READING PASSAGE
Compassionate Care

I was reading through a group on facebook about Hypoplastic Left Heart Syndrome when I came across a post. It was from a woman who had found out that she was pregnant with an infant who had HLHS and was trying to decide the best course of action (surgical route, compassionate care, ect).

Now- many of you might know that HLHS babies go through a lot. They are born with a pre-determined '3 open heart surgeries' surgical route option that (for chromosomally healthy babies) has been very successful- nearly 90 percent at major hospitals.

Not only do they have to go through those three surgeries, but they also are left with only half of a heart at the end. Which means, their heart could have anywhere from 15-30 years before it needs to be replaced. Half a heart can only do the job of a whole heart for so long.

So, although my first reaction when reading a post like this is to push the mother towards the surgical route and hope that she has the strength to endure all that.. I also have to remember that there is no cure for half a heart. At the end of their journey- they will still have a baby with half of a heart who faces infertility (if she is female) and faces developmental issues along with that.

As for my family, we searched our heart and decided together that we wanted to let Gabe fight. Gabe doesn't get to say what he wants to do- so we were given the choice to decide for him. A parenting choice. We chose to believe that the fight was and is worth it for us.

GIVEN RECORDS
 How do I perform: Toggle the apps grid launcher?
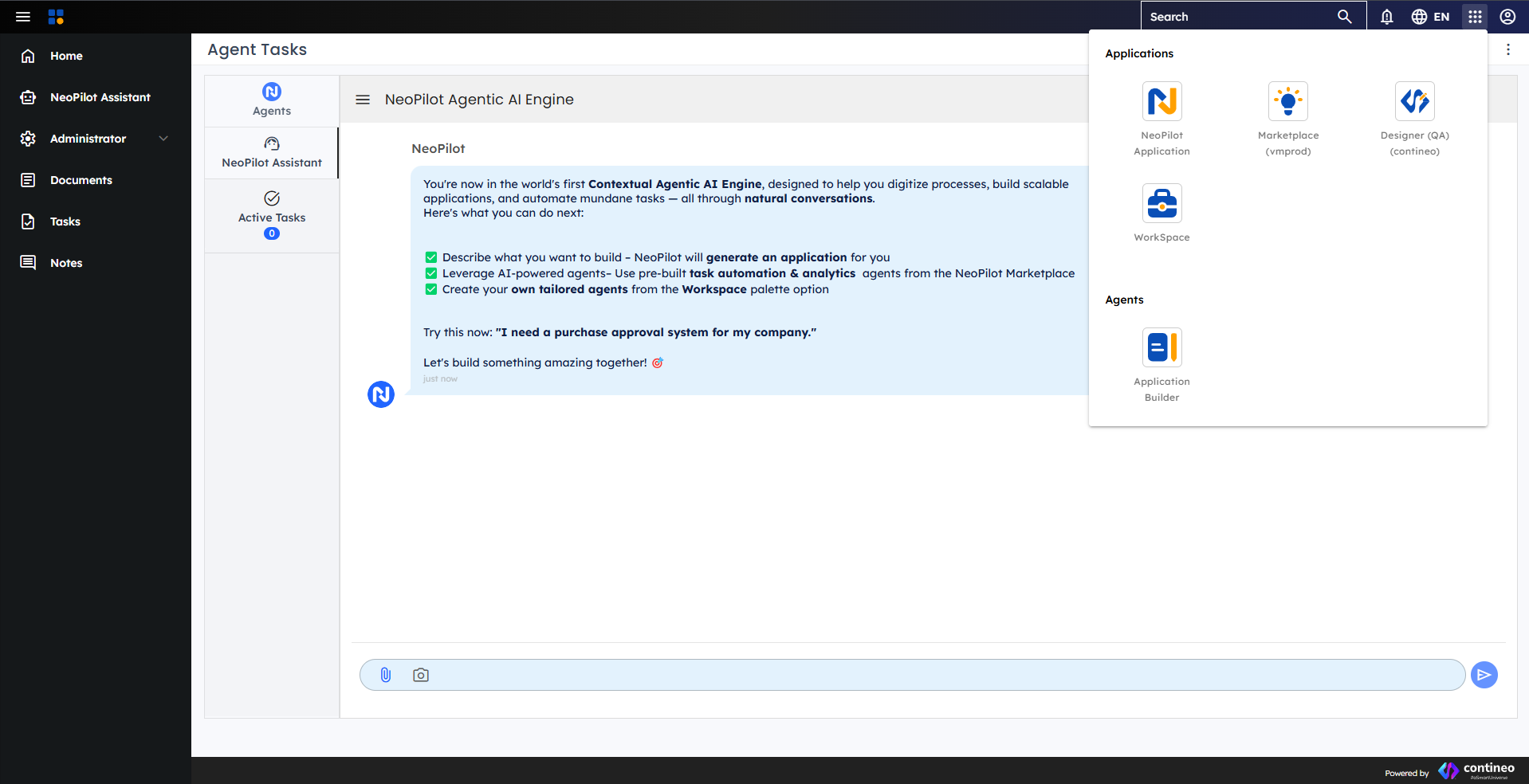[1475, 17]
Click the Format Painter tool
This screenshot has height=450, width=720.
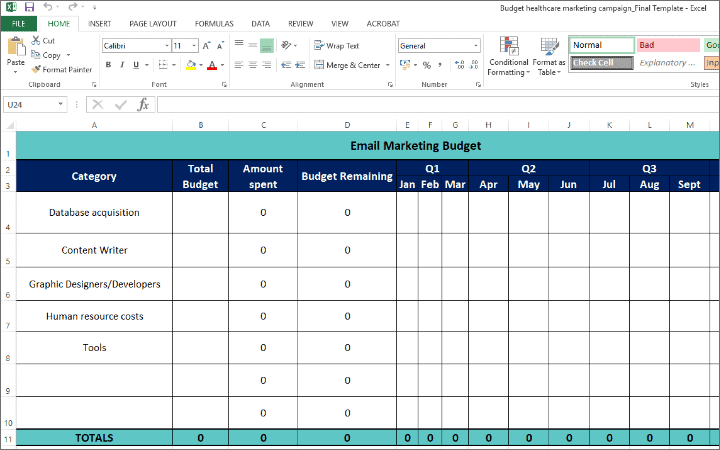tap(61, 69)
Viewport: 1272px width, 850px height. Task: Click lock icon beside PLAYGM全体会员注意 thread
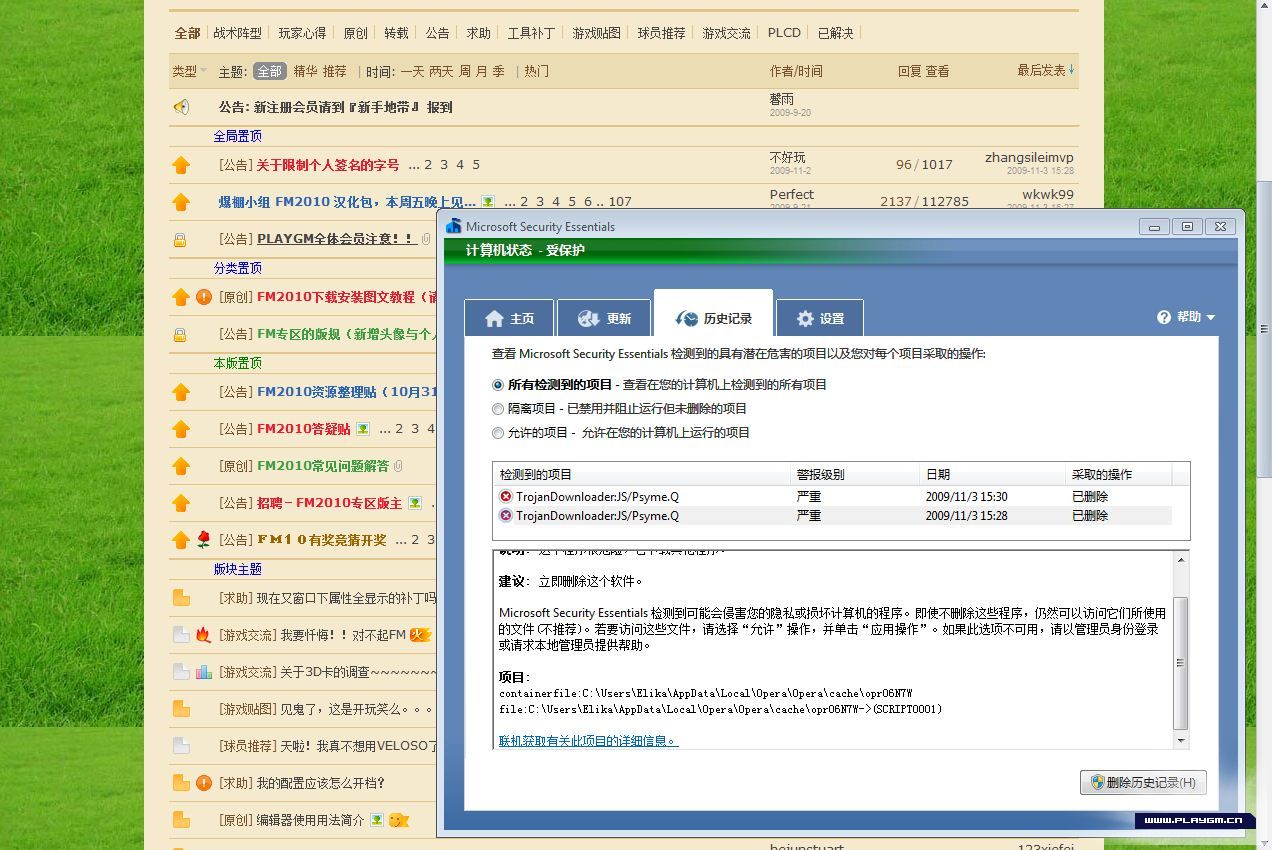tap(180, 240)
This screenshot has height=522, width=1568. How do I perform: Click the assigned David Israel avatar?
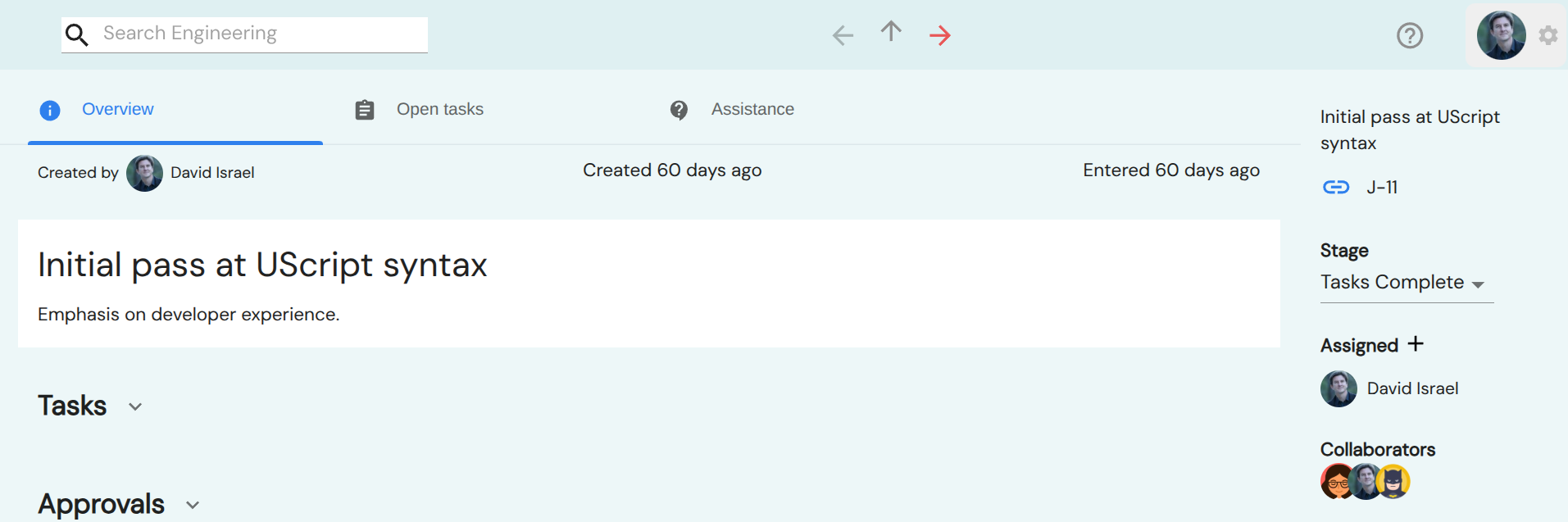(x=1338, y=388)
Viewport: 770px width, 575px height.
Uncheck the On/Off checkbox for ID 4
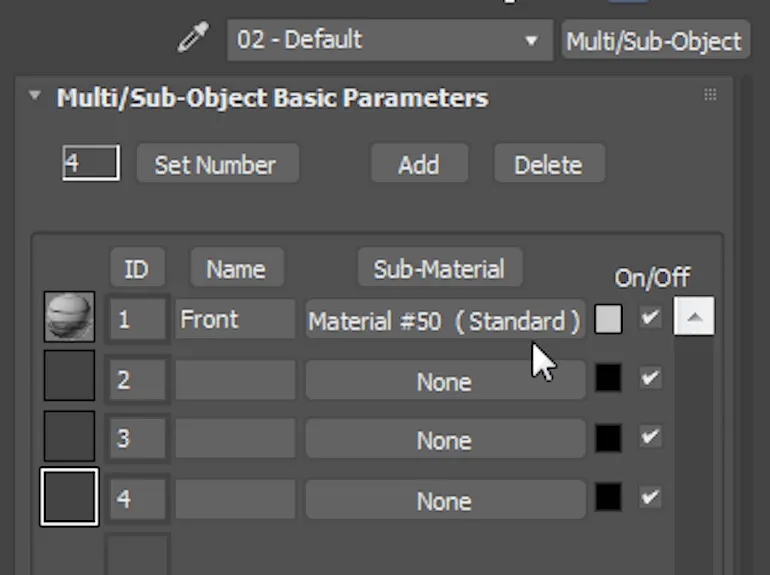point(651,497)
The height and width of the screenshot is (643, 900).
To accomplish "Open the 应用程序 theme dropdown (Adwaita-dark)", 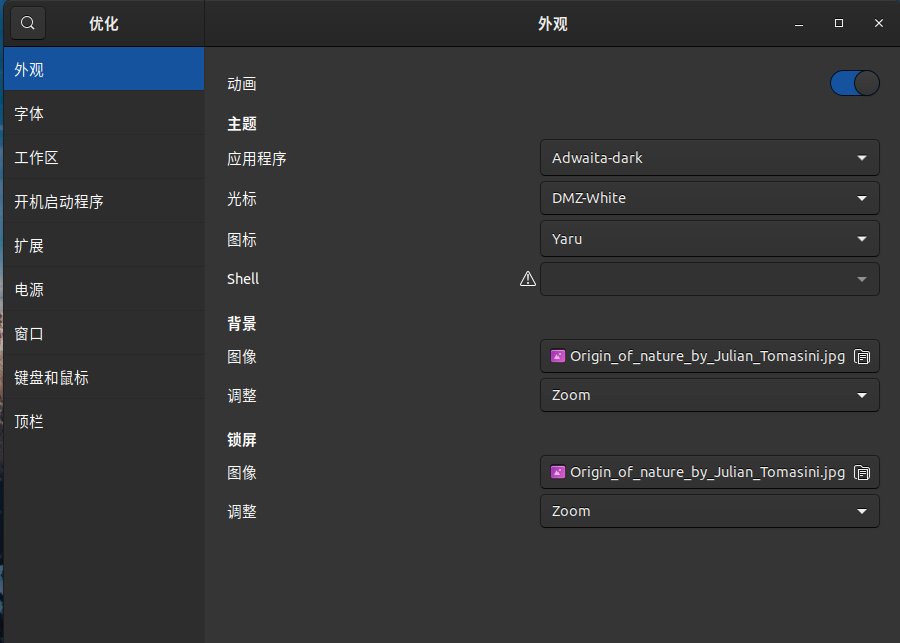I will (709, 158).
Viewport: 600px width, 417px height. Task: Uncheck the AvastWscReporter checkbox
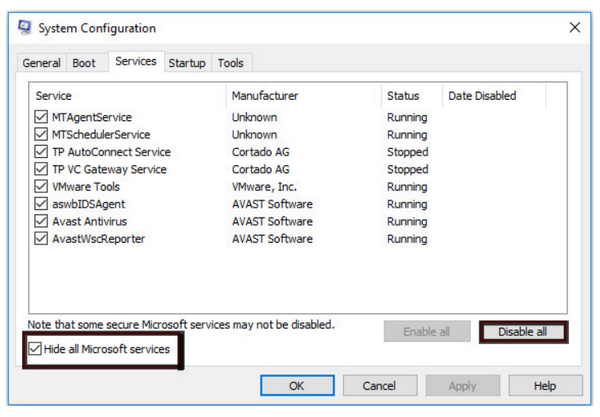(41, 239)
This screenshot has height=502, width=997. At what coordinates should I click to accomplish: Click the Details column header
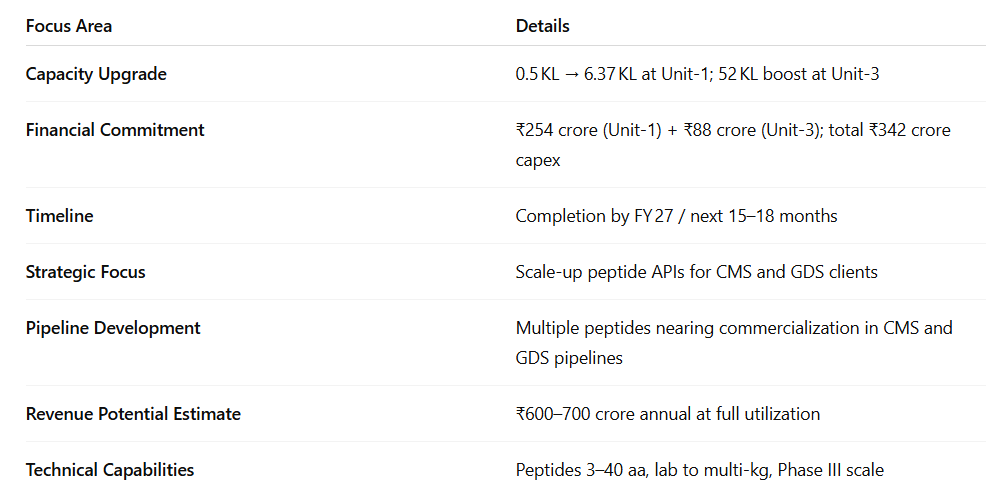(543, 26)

TASK LIST
(1) In the Compassionate Care post, how would you translate "Half a heart can only do the job of a whole heart for so long." into Spanish?
(2) Reproduce the Compassionate Care post from "I was reading" down to "for so long.".
(3) Carry on the Compassionate Care post about Hypoplastic Left Heart Syndrome after its final sentence.

OUTPUTS FOR THE TASKS
(1) Medio corazón solo puede hacer el trabajo de un corazón completo durante cierto tiempo.

(2)
I was reading through a group on facebook about Hypoplastic Left Heart Syndrome when I came across a post. It was from a woman who had found out that she was pregnant with an infant who had HLHS and was trying to decide the best course of action (surgical route, compassionate care, ect).

Now- many of you might know that HLHS babies go through a lot. They are born with a pre-determined '3 open heart surgeries' surgical route option that (for chromosomally healthy babies) has been very successful- nearly 90 percent at major hospitals.

Not only do they have to go through those three surgeries, but they also are left with only half of a heart at the end. Which means, their heart could have anywhere from 15-30 years before it needs to be replaced. Half a heart can only do the job of a whole heart for so long.

(3)
So naturally- anytime I see someone who is trying to decide what is best for their sweet blessing, I assume they would want to know how very worth it that fighting is to us. How irreplaceable my son is- how glad we are to have him.

But as we prepare for this next surgery- I realize even more than ever- that the journey we chose is difficult.

Heading to Boston alone with my husband in babies- that in itself is terrifying to me. It scares me to think we may not have the finances to support our trip home afterwards... Though I know God works these things out.

But it scares me more to know what we are about to see. My son, like he was at 17 days old- sedated and intubated and in pain. He isn't a newborn anymore, we aren't fighting for just another day with him. We are fighting now, for a lifetime with him. So- although it is most certainly worth it for us... There are many reasons I can say that compassionate care is not an easy choice. It is a difficult choice to choose to hold your little one and wait for them to stop breathing.

But, if I would have chosen it- there would have been joy in those moments too. When Judah was born, he sounded like his airway was obstructed- he was whisked away to the NICU and out of my arms where I fought to have him back for 3 days. I never got that bonding time, to hold him on my chest. Those precious moments you can't get back.

Then, Gabe was born. We knew his birth would mean the same thing.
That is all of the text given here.